Install Cert-Manager Helm Chart: After the cluster is available, we configure kubernetes provider to interact with the cluster. Then, using kubernetes.helm.v3.Chart, we deploy the cert-manager Helm Chart.

Make sure you have Pulumi installed, set up your Azure credentials, and have an existing resource group where the cluster will be deployed.

Here is the detailed Pulumi program for performing this deployment:

import * as pulumi from "@pulumi/pulumi";
import * as azure from "@pulumi/azure-native";
import * as k8s from "@pulumi/kubernetes";
import * as azuread from "@pulumi/azuread";
import * as tls from "@pulumi/tls";

const config = new pulumi.Config();

// Create an Azure Resource Group if you don't have one already
const resourceGroup = new azure.resources.ResourceGroup("myResourceGroup");

// Deploy an Azure Red Hat OpenShift Cluster. You must adjust these configurations.
const openshiftCluster = new azure.redhatopenshift.OpenShiftCluster("myOpenShiftCluster", {
    resourceGroupName: resourceGroup.name,
    resourceName: "myOpenShiftCluster",
    location: resourceGroup.location,
    clusterProfile: {
        pullSecret: config.require("pullSecret"),
        domain: "example",
        version: "4.3.0",
    },
    masterProfile: {
        vmSize: "Standard_DS3_v2",
        subnetId: "/subscriptions/<subscriptionId>/resourceGroups/<rgName>/providers/Microsoft.Network/virtualNetworks/<vnetName>/subnets/<subnetName>", // replace with the actual subnet ID
    },
    workerProfiles: [
        {
            name: "worker", // You can define various worker profiles as per your requirement
            vmSize: "Standard_D2s_v3",
            diskSizeGB: 128,
            count: 3,
            subnetId: "/subscriptions/<subscriptionId>/resourceGroups/<rgName>/providers/Microsoft.Network/virtualNetworks/<vnetName>/subnets/<subnetName>", // replace with the actual subnet ID
        },
    ],
    apiserverProfile: {
        visibility: "Public",
    },
    ingressProfiles: [
        {
            name: "default",
            visibility: "Public",
        },
    ],
    networkProfile: {
        podCidr: "10.128.0.0/14",
        serviceCidr: "172.30.0.0/16",
    },
});

// Kubeconfig to access your OpenShift cluster once it's created
const kubeconfig = pulumi.
  all([openshiftCluster.name, resourceGroup.name])
  .apply(([clusterName, rgName]) => {
    return azure.redhatopenshift.listOpenShiftClusterAdminKubeconfig({
        resourceName: clusterName,
        resourceGroupName: rgName,
    });
});

// Create a Kubernetes provider instance using the kubeconfig
const k8sProvider = new k8s.Provider("openshiftK8s", {
    kubeconfig: kubeconfig.apply(kc => kc.kubeconfig),
});

// Deploy the cert-manager Helm chart using the Kubernetes provider to the cluster
const certManagerChart = new k8s.helm.v3.Chart("certManager", {
    chart: "cert-manager",
    version: "v1.0.0",
    namespace: "cert-manager",
    fetchOpts: {
        repo: "https://charts.jetstack.io", // The repository for cert-manager Helm chart
    },
    // Customize cert-manager Helm chart values as needed here
}, { provider: k8sProvider });

// Export the kubeconfig
export const kubeconfigOutput = kubeconfig.apply(kc => kc.kubeconfig);

This program will create a new Azure Red Hat OpenShift Cluster and deploy the cert-manager Helm chart onto it.
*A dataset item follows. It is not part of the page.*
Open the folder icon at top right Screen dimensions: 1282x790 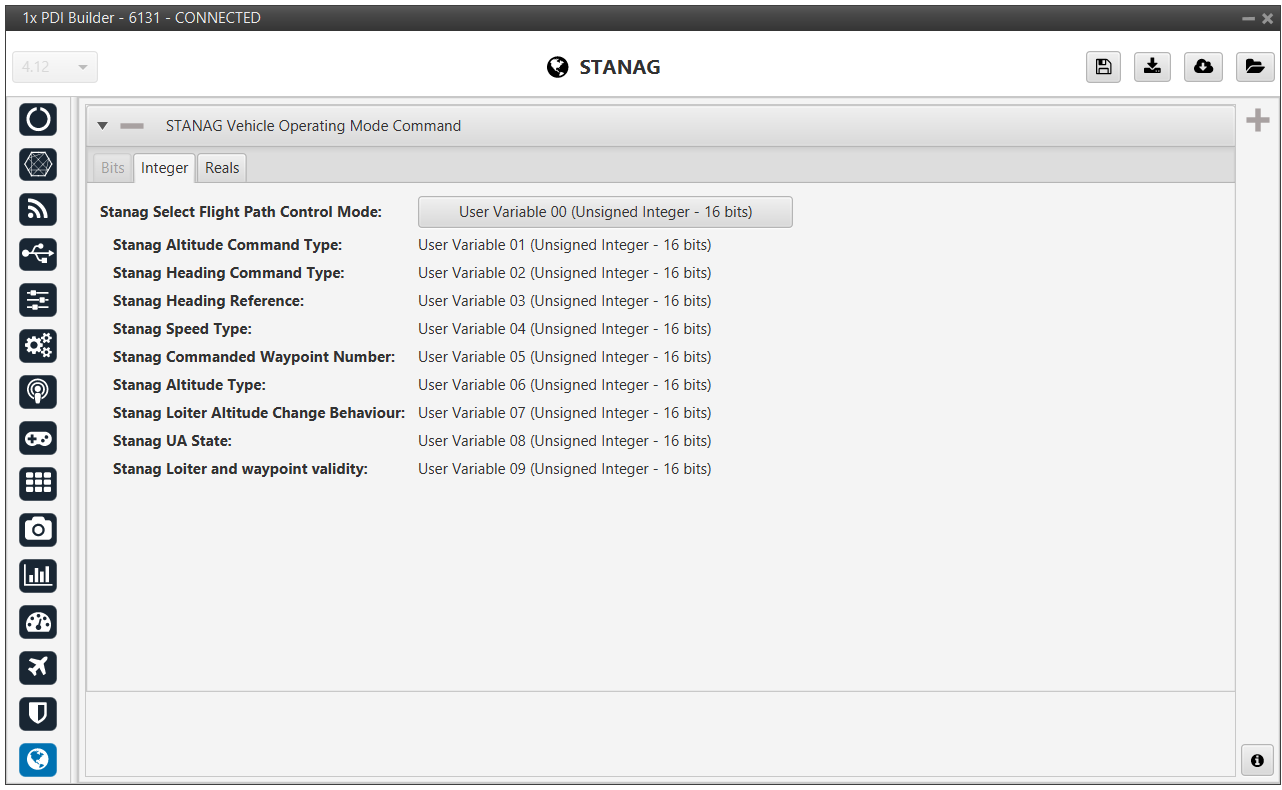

Be sure to replace any placeholder values like <subscriptionId>, <rgName>, <vnetName>, and <subnetName> with actual values from your Azure environment.
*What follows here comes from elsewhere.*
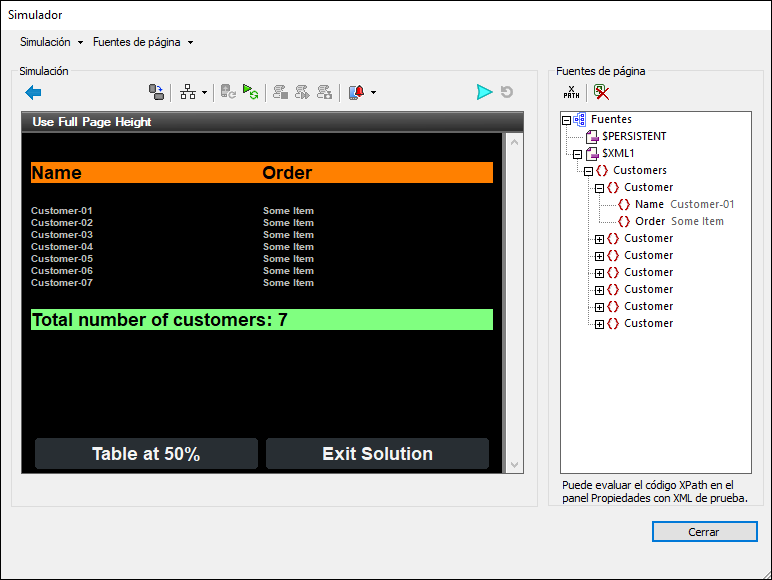
Task: Collapse the Customers element node
Action: 588,171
The kubeconfig section retrieves the access configuration for your OpenShift cluster which then allows the Pulumi Kubernetes provider to deploy resources to your cluster.

certManagerChart represents the deployment of the cert-manager to the OpenShift cluster. It specifies the chart name, repository, and other necessary details.
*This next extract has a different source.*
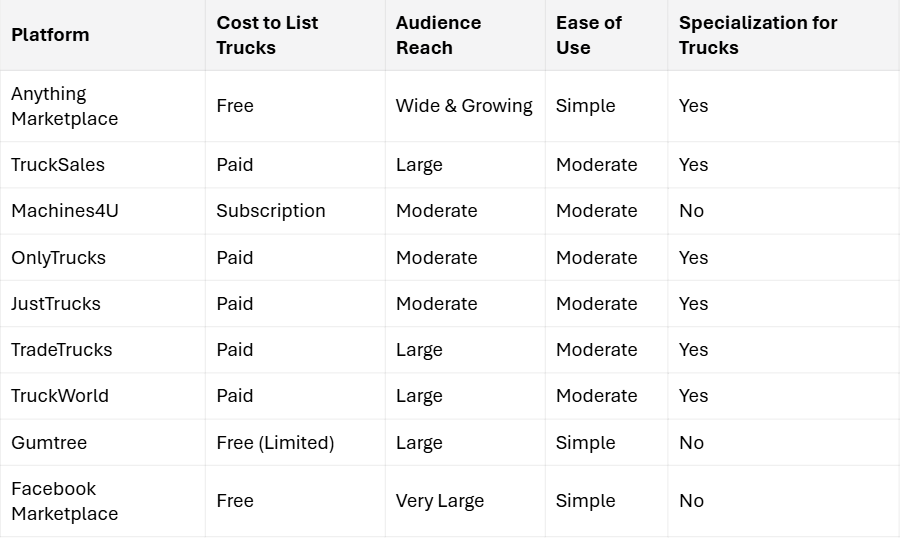Click the JustTrucks platform cell

56,304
Remember to replace config.require("pullSecret") with your actual pull secret for OpenShift. You can provide other Helm chart values within the fetch options if needed.

The kubeconfigOutput is an exported Pulumi stack output that will contain the kubeconfig data required to access the running OpenShift Cluster. Use this to interact with your cluster using kubectl or any other Kubernetes tools after the deployment is complete.